To do.
What this exercise needs is every entry restated as written, with no pictures.

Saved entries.
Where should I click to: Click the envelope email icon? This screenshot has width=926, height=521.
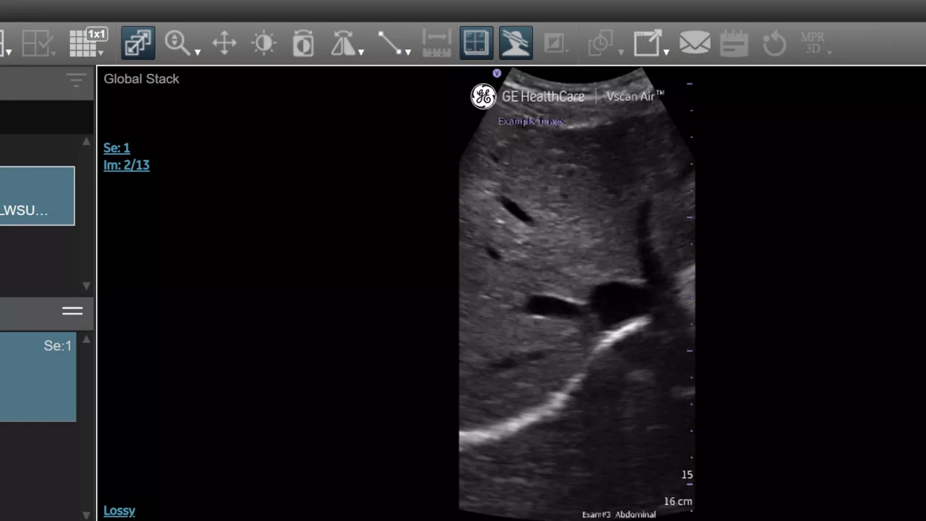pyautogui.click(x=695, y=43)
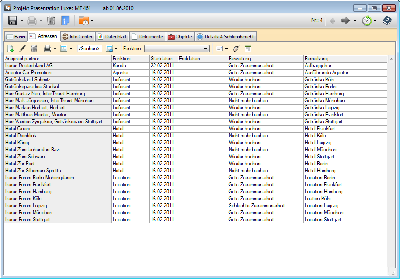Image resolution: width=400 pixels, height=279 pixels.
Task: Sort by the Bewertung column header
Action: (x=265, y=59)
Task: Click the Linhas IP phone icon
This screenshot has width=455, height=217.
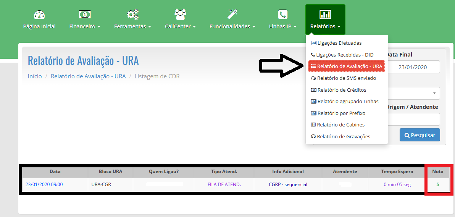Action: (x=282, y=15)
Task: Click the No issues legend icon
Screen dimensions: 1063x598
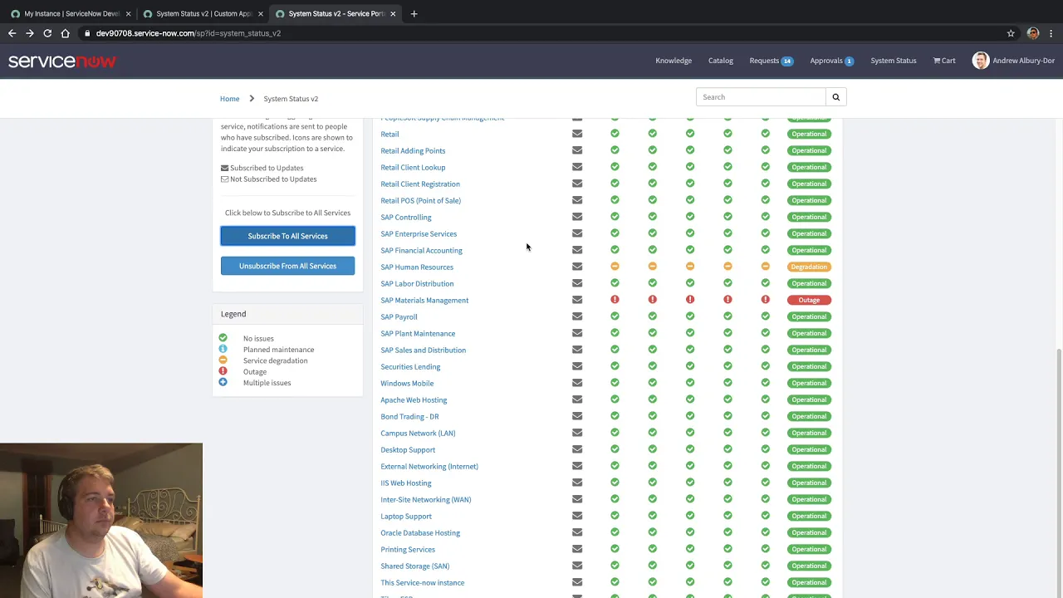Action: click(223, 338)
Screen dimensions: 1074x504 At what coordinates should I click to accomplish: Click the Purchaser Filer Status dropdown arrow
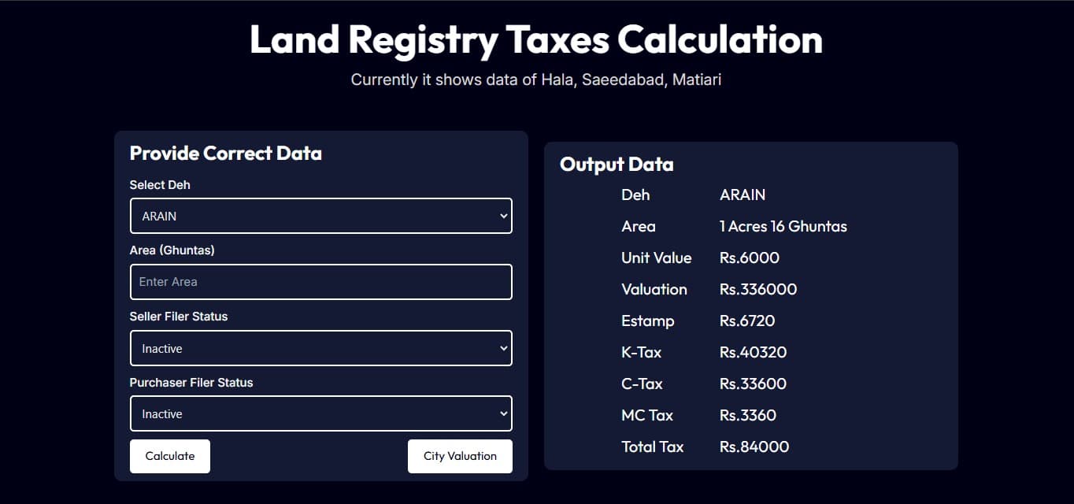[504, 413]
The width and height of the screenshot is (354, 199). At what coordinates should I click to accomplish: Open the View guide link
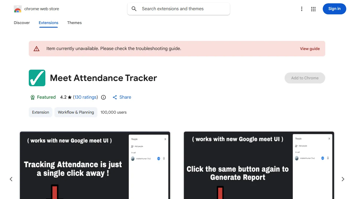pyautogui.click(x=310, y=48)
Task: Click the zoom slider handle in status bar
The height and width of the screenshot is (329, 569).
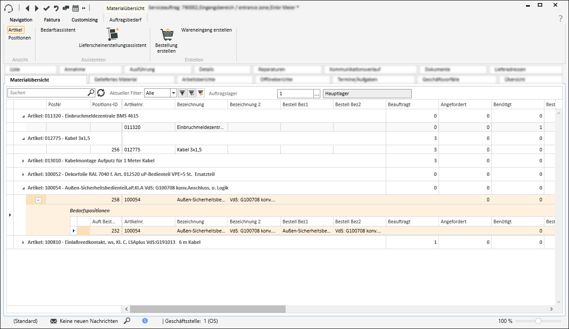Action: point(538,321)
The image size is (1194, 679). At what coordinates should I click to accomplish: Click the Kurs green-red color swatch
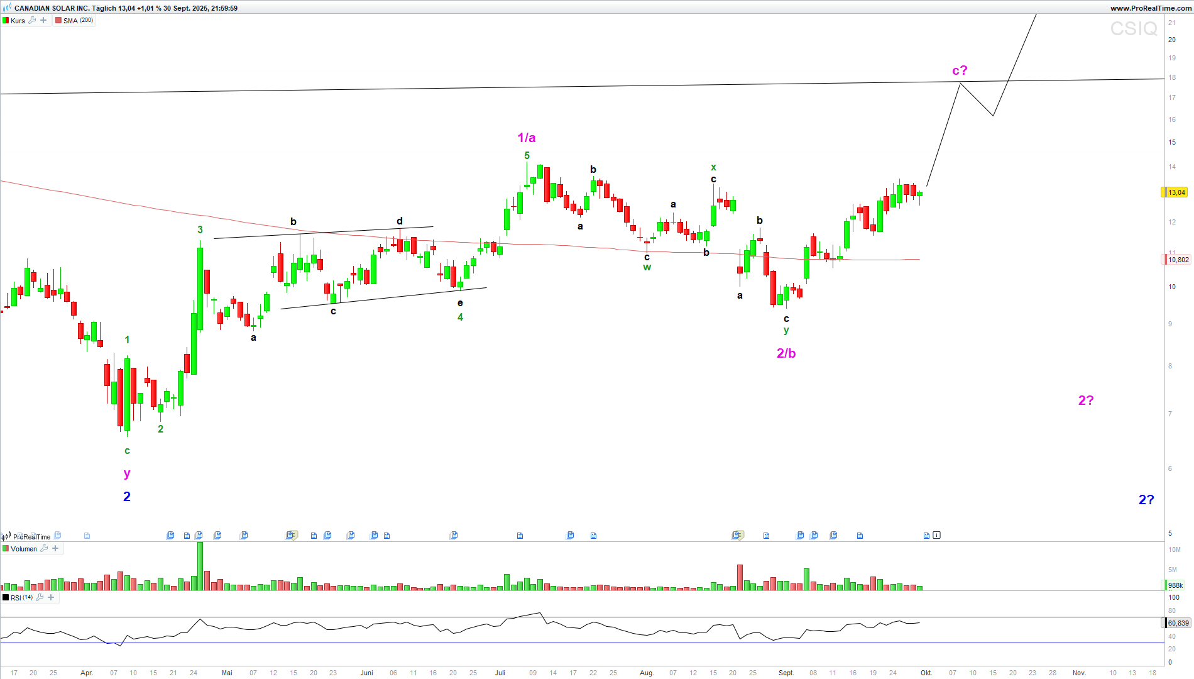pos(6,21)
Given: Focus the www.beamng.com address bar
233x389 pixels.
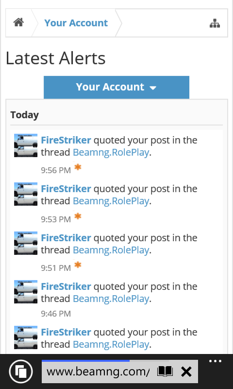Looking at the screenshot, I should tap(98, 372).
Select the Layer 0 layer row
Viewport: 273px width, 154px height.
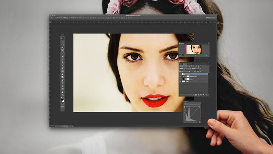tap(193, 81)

Solution below.
Where should I click to: Click the envelope email icon? This screenshot has width=926, height=521.
pyautogui.click(x=695, y=43)
Image resolution: width=400 pixels, height=279 pixels.
Task: Sort by the Bewertung column header
Action: (x=265, y=59)
Task: Click the Linhas IP phone icon
This screenshot has width=455, height=217.
Action: (x=282, y=15)
Task: Click the No issues legend icon
Screen dimensions: 1063x598
Action: click(223, 338)
Screen dimensions: 1074x504 At what coordinates should I click to accomplish: Click the Purchaser Filer Status dropdown arrow
[504, 413]
The width and height of the screenshot is (354, 199). At what coordinates should I click to accomplish: Open the View guide link
pyautogui.click(x=310, y=48)
Task: Click the zoom slider handle in status bar
The height and width of the screenshot is (329, 569).
Action: point(538,321)
The image size is (1194, 679). At what coordinates should I click to accomplish: Click the Kurs green-red color swatch
pos(6,21)
Given: Focus the www.beamng.com address bar
233x389 pixels.
Looking at the screenshot, I should tap(98, 372).
Select the Layer 0 layer row
Viewport: 273px width, 154px height.
tap(193, 81)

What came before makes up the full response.